Among the fitted parameters, the note’s intercept—$i_n$—indicates a note’s independent value. The paper then assigns a first-stage-label to notes by $i_n$’s value:
Fit the same model (in step 1) again, but using the filtered raters and note writers’ notes. And use the newly fitted note’s intercept $i_n$ and the threshold (-0.08, 0.4) to classify (not-)helpfulness.
Users are sampled and recruited on the Twitter platform to conduct surveys.
Control group: respondents were shown Tweets alone.
Treatment group: Tweets plus annotations.
Each respondent in the treatment and control groups was asked whether they thought the Tweet they saw was accurate, whether they agreed with a statement summarizing the main claim of the Tweet, and whether they agreed with a statement summarizing the main claim of the note.
Evaluation group: Tweets plus annotations but a different questionnaire
Each respondent in the evaluation group was asked whether they found the annotation to be helpful or unhelpful for understanding the issue discussed in the Tweet. Each of these key dependent variables is measured on a five-item ordinal scale, plus a “don’t know” option. Respondents were also free to skip any question.

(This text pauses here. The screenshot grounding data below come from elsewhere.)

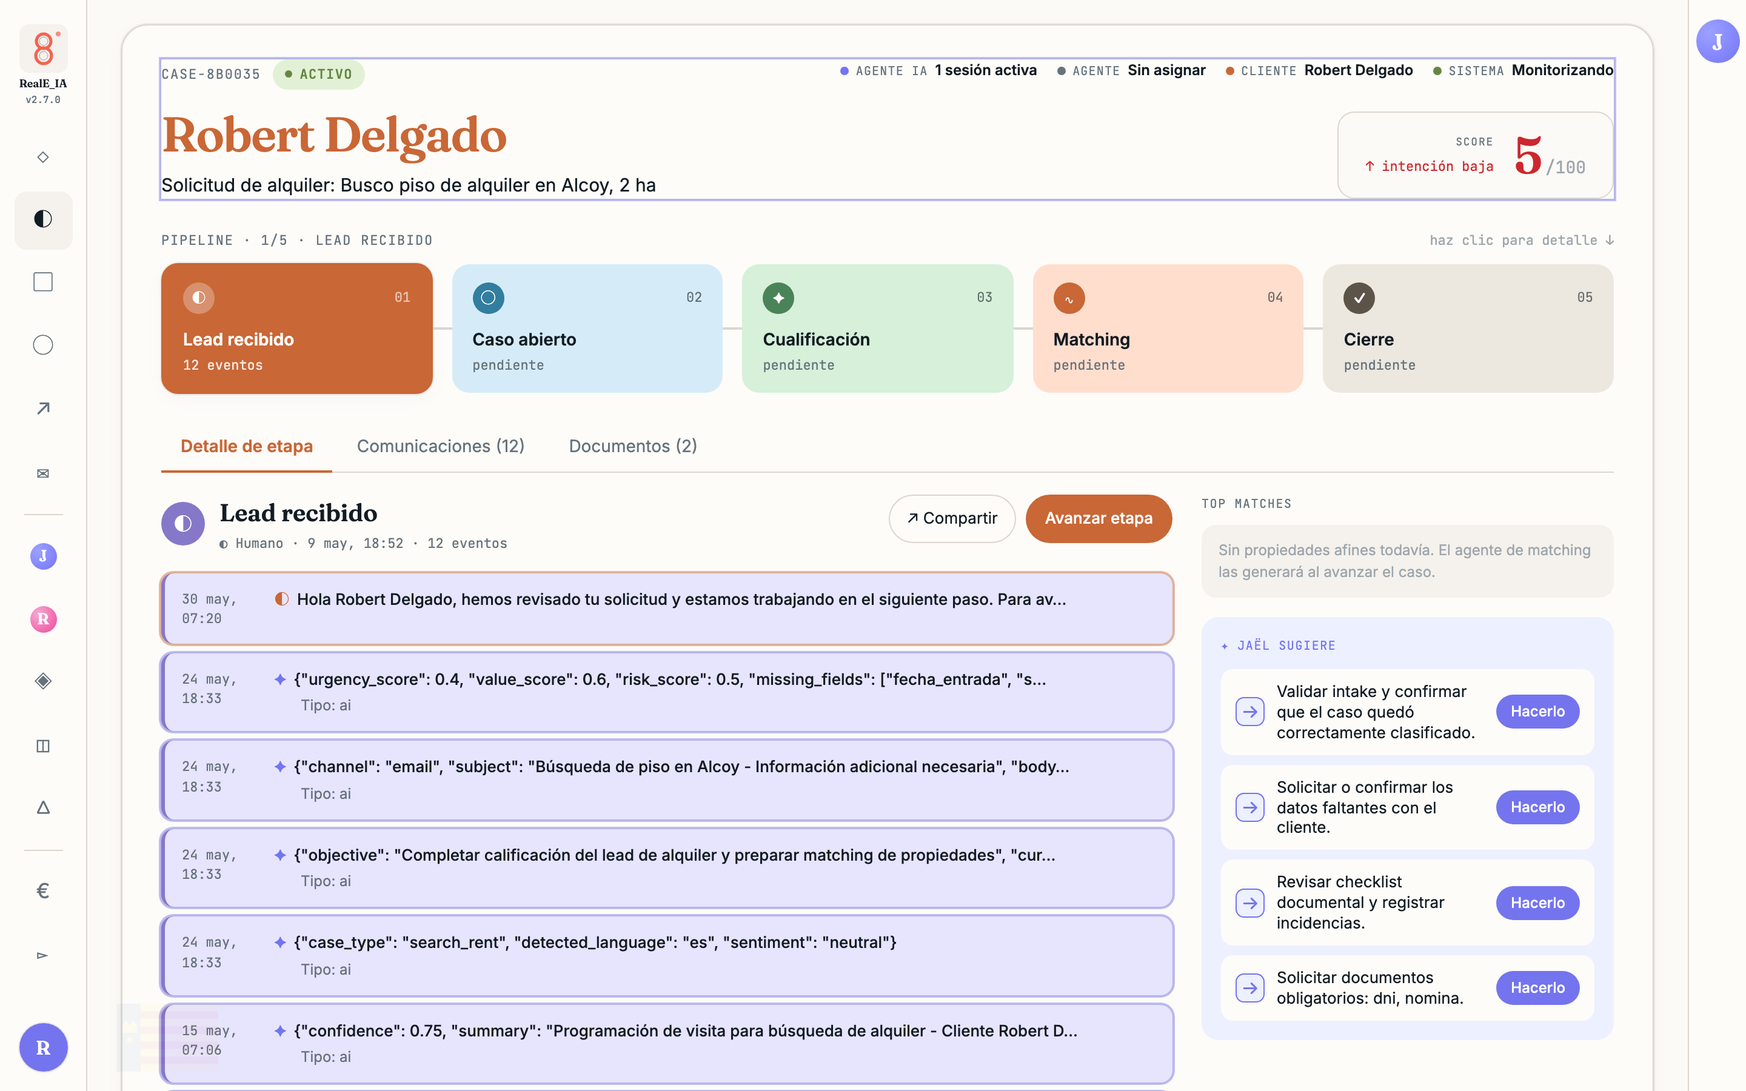Expand the case_type search_rent event row
1746x1091 pixels.
coord(667,955)
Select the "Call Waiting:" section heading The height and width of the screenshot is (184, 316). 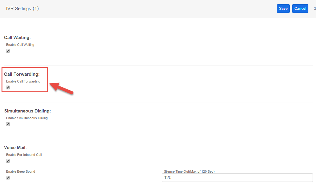17,38
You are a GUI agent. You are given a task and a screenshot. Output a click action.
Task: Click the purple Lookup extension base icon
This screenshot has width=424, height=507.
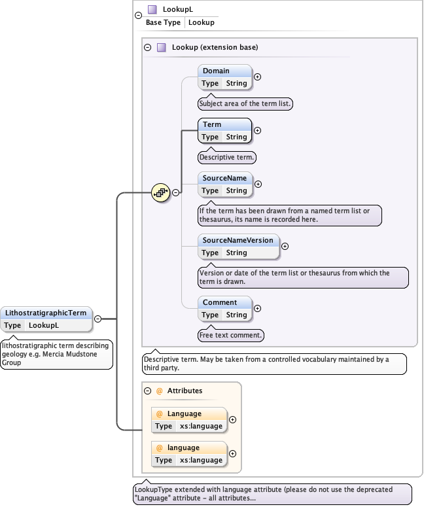pos(161,48)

The result section discussed evaluation of the algorithm’s outcome, and discussion around three questions:
RQ1: Can we select a set of Birdwatch notes that both inform understanding (decrease propensity to agree with a potentially misleading claim) and are seen as helpful by a diverse population of users (in particular, users with diverse self-reported political affiliations)? Does algorithmic selection achieve these better than a supermajority voting baseline?
RQ2: How closely related are appraisals of the accuracy of a Tweet and agreement with a Tweet’s claims? Can appraisals of the accuracy of a Tweet reliably be used as proxies for agreement with a Tweet’s claims?
RQ3: Can crowd-generated Tweet annotations reduce the spreadof potentially misleading information on Twitter? Does exposure to Tweet annotations reduce retweeting and “Liking” behavior compared to users who do not see annotations?